= Timmons & Company =

American lobbying firm based in Washington, D.C.

Timmons & Company is an American lobbying firm based in Washington, D.C. After William Timmons left the Ford White House in 1975, he founded this company along with Tom Korologos, who had reported to Timmons as Richard Nixon's White House legislative liaison.

==Business aspects==

The company has been described as ranking among the twenty most lucrative lobbying firms, with reported earnings of around $65 million since the start of public disclosures in 1998. Also described as small but influential and bipartisan, it has founders and clients from both sides of the political spectrum, including company president Larry Harlow; a veteran of the Reagan and first Bush administrations, and company vice president Dan Shapiro, a senior policy advisor for the Obama campaign.

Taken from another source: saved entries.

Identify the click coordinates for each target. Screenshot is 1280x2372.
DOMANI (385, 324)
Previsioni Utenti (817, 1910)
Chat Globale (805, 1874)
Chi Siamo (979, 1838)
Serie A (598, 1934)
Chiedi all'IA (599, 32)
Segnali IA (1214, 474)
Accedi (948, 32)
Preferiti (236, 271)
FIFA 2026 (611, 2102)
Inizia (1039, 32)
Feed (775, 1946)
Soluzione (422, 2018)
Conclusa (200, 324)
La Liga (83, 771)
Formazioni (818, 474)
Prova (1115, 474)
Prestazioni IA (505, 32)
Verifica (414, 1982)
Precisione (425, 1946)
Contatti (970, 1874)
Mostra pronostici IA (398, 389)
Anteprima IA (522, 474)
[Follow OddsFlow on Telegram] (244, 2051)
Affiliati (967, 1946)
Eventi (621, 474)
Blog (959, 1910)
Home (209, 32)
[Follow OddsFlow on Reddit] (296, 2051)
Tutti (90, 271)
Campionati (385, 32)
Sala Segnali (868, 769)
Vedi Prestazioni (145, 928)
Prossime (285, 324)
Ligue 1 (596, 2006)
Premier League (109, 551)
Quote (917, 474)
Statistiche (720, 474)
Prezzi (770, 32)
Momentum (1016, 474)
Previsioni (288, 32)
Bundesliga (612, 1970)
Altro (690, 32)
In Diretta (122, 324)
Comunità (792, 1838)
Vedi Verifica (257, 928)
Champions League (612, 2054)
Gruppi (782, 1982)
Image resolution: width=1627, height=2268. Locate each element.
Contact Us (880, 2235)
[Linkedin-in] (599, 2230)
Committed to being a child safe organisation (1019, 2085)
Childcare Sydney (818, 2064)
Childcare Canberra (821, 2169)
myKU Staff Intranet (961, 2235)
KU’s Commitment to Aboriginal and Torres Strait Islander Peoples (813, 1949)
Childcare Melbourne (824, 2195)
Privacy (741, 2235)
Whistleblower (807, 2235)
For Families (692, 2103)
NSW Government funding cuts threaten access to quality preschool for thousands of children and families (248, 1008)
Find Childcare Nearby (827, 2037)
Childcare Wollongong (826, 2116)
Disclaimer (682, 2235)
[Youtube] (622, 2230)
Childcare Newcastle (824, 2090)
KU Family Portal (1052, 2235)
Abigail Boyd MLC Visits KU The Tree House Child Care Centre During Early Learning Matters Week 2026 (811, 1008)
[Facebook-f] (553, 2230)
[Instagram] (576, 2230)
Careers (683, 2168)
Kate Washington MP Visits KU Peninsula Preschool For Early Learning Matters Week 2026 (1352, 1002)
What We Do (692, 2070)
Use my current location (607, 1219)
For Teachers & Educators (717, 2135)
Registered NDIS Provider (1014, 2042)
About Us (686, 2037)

According to a 2007 article in Politico, Timmons and Company used a unique business model to build their small, but influential firm:

Timmons & Co. caps its client roster and bills them all the same fee – with quarterly payments due in advance. It shuns big-name recruits, such as former senators and governors. It has never had a foreign client, and it has always been bipartisan. And, unlike many big firms, Timmons does not assign lobbyists to specific client accounts. Rather, they all work for all of their clients.

==Political mention==

In 2008, the Obama campaign referred to Timmons as "one of Washington’s most famous and powerful lobbyists" when Timmons was tapped for planning help by the McCain campaign. Time Magazine reported that Timmons's lobbying registrations "include work on a number of issues that have become flashpoints in the presidential campaign. He has registered to work on bills that deal with the regulations of troubled mortgage lenders Freddie Mac and Fannie Mae, a bill to provide farm subsidies, and bills that regulate domestic oil-drilling."

The Obama campaign hired Daniel Shapiro of this company as "senior adviser and Jewish outreach coordinator" in August 2008, after he "deregistered" as a lobbyist on August 11. Prior to his deregistration, he served Obama as an "unpaid advisor."